# WHAT IS BEING ASKED
Nothing but the line holding "[5 Stars] (72, 684)" and the lines after it, through the end of the records, should be set down, each exactly as it is.

Pixel coordinate grounding data
>>
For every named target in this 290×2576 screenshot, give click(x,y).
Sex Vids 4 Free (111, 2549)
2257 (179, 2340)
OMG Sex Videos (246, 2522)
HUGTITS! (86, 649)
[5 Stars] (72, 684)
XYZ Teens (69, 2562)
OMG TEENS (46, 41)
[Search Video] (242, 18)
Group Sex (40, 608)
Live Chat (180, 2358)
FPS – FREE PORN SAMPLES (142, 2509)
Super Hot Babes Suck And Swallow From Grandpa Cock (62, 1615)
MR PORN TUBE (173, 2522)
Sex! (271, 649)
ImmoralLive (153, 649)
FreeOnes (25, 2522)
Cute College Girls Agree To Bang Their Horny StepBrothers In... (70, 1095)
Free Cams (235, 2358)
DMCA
<<
# RESULT OF THE TASK
[5 Stars] (72, 684)
XYZ Teens (69, 2562)
OMG TEENS (46, 41)
[Search Video] (242, 18)
Group Sex (40, 608)
Live Chat (180, 2358)
FPS – FREE PORN SAMPLES (142, 2509)
Super Hot Babes Suck And Swallow From Grandpa Cock (62, 1615)
MR PORN TUBE (173, 2522)
Sex! (271, 649)
ImmoralLive (153, 649)
FreeOnes (25, 2522)
Cute College Girls Agree To Bang Their Horny StepBrothers In... (70, 1095)
Free Cams (235, 2358)
DMCA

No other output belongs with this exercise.